Sun-Times file photo

A Chicago woman admitted Wednesday running a high-end brothel known as the city’s “premier Dungeon” that apparently boasted thousands of clients and collected more than $1 million.

Jessica Nesbitt, also known as “Madame Priscilla Belle,” pleaded guilty to a prostitution conspiracy revolving around her West Side business known as Kink Extraordinaires, where her attorneys said her 9,000 clients included people holding “positions of prestige in the community, including in law enforcement and government.”

When Nesbitt was first charged in summer 2019, her attorneys insisted she ran a legal business and paid her taxes. “Fetish-based eroticism is not unlawful,” defense attorney Barry Sheppard told the Chicago Sun-Times.

But during a hearing Wednesday before U.S. District Judge Matthew Kennelly, 35-year-old Nesbitt admitted arranging for prostitution appointments with clients — and performing acts of prostitution herself — while charging rates of $300 to $1,000 per hour “depending upon the services provided.”

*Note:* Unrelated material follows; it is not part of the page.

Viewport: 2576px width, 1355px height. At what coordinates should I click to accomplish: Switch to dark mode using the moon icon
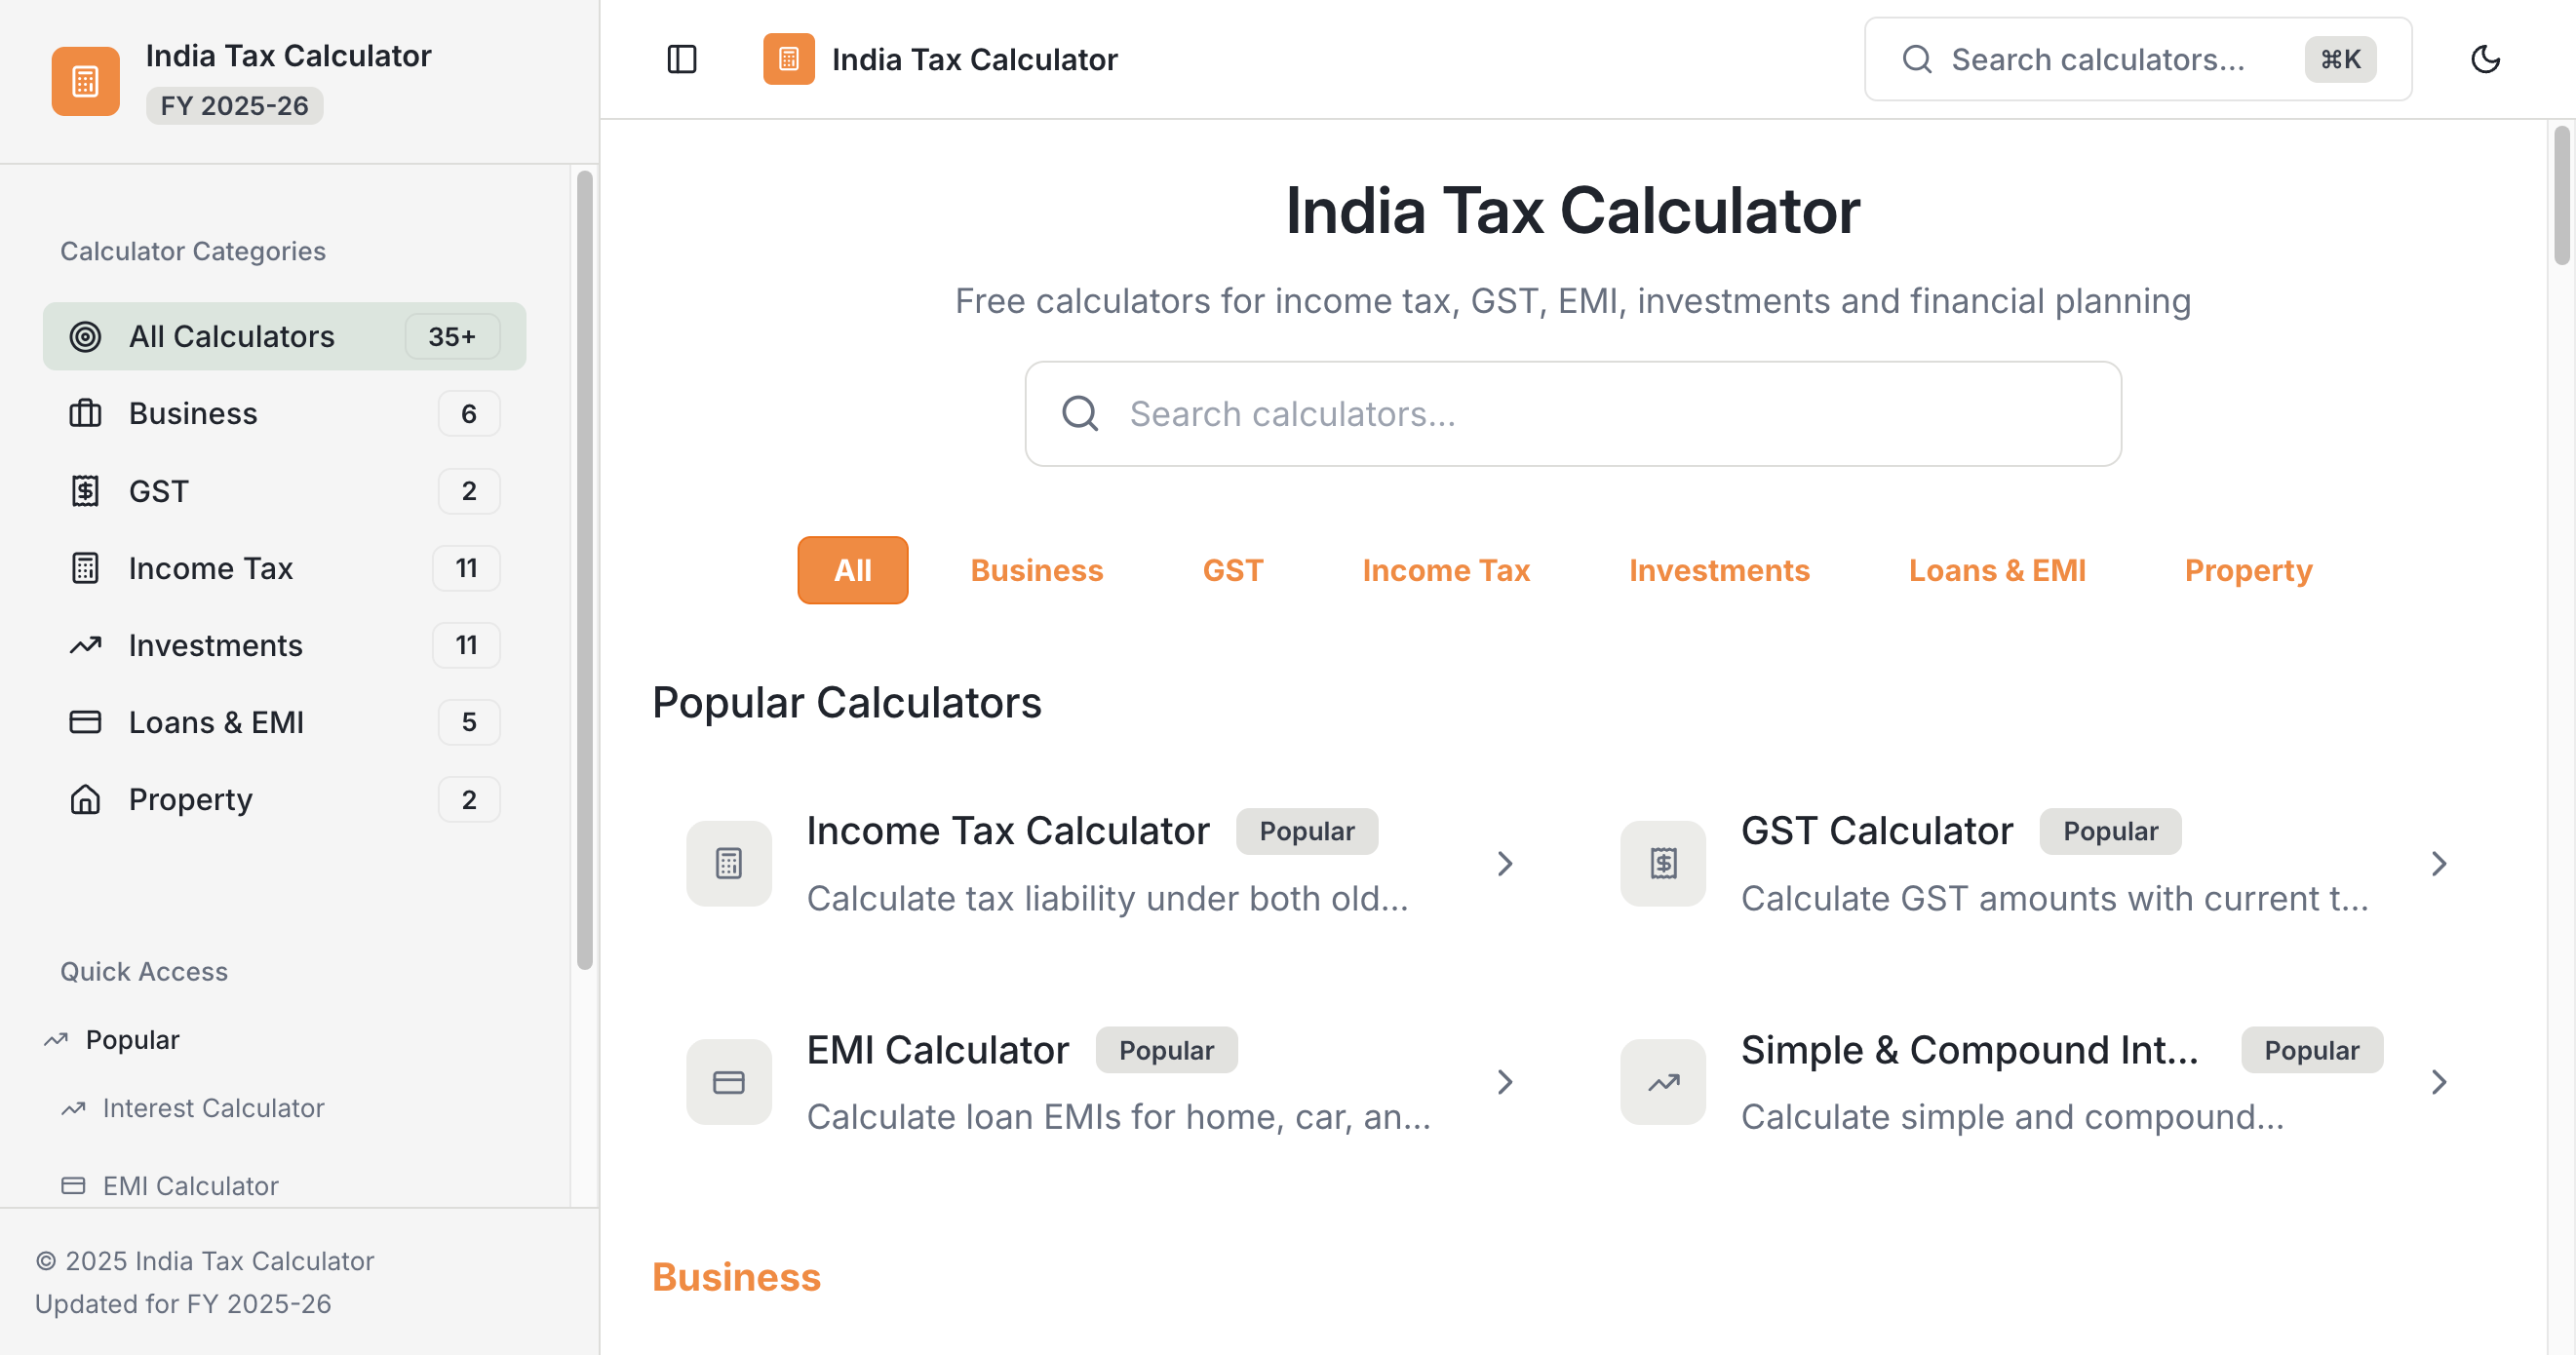[2487, 59]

Assistant U.S. Attorney Erika Csicsila told the judge that the conspiracy lasted from September 2010 until Jan. 11, 2017. The prosecutor said Nesbitt had multiple employees who traveled to San Diego, Miami, Las Vegas and Wisconsin to perform acts of prostitution.

Nesbitt advertised her services on her own website, kinkextraordinaires.com, as well as others like backpage.com and eros.com. Csicsila said Nesbitt used email accounts to invite clients to sex and fetish parties with names like “Black Tie Bizarre” and “Halloween Mischief.”

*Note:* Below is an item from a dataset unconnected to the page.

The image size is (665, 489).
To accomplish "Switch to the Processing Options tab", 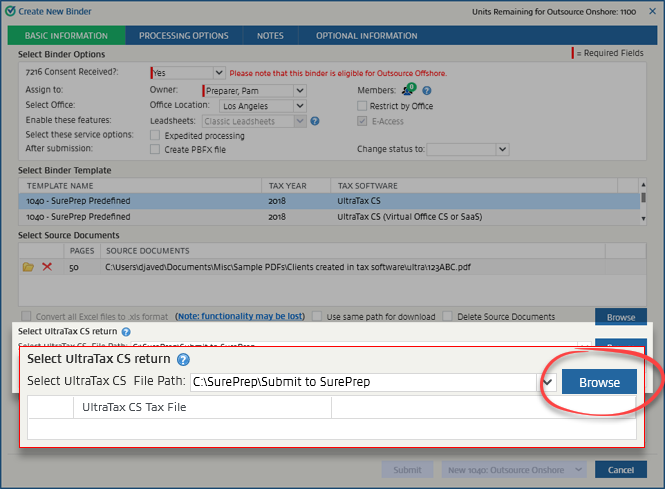I will click(183, 36).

Nesbitt and her employees accepted more than $1 million in cash or debit, credit and gift cards, the prosecutor said.

Following Wednesday’s hearing, Sheppard told reporters that Nesbitt had “accepted full responsibility for all of her deeds.”

“She hasn’t attempted to shift blame in anyone else’s direction,” he said. “Her behavior since the inception of this case has been exemplary, and she’s going to continue on to be a valued member of society.”

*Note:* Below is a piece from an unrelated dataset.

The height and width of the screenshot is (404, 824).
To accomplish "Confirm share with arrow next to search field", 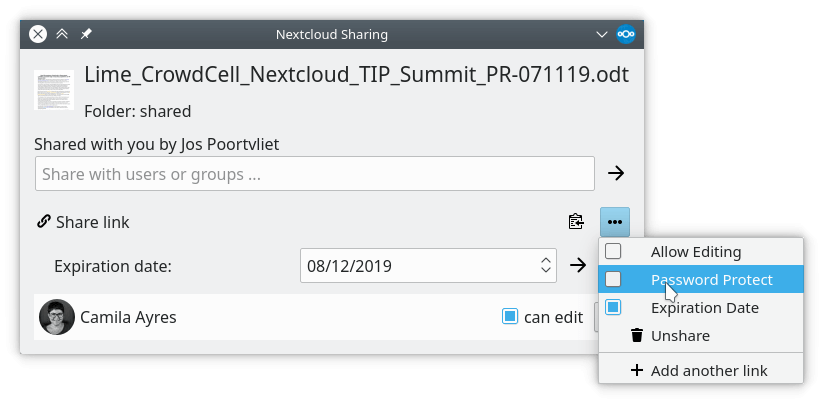I will (x=616, y=173).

Nesbitt’s sentencing hearing is set for May 3. She faces a maximum of five years in prison, but there is a disagreement among the lawyers as to how much time she should face under federal sentencing guidelines.

Prosecutors say she could face nearly three years, while her attorneys say the guidelines should call for less than two years.

Kink Extraordinaires has been described as “the premier Dungeon of Chicago.” Its website said it offered “beautiful, psychologically sophisticated Kinksters” who “play out of a private five-floor dungeon with multiple, fully equipped themed rooms.”

The business, officially known as Selective Management Enterprises Inc., was based in the 2400 block of West Augusta.

Nesbitt’s lawyers made headlines months after she was charged by writing in a court filing that “many of Ms. Nesbitt’s former clients hold positions of prestige in the community, including in law enforcement and government.”

They also wrote that many were “leaders in industry, government, and law, who have offered Ms. Nesbitt future employment opportunities.”

Nesbitt told the judge Wednesday that she now owns, and rents out, condominiums. She also said she works as a construction company’s administrative coordinator.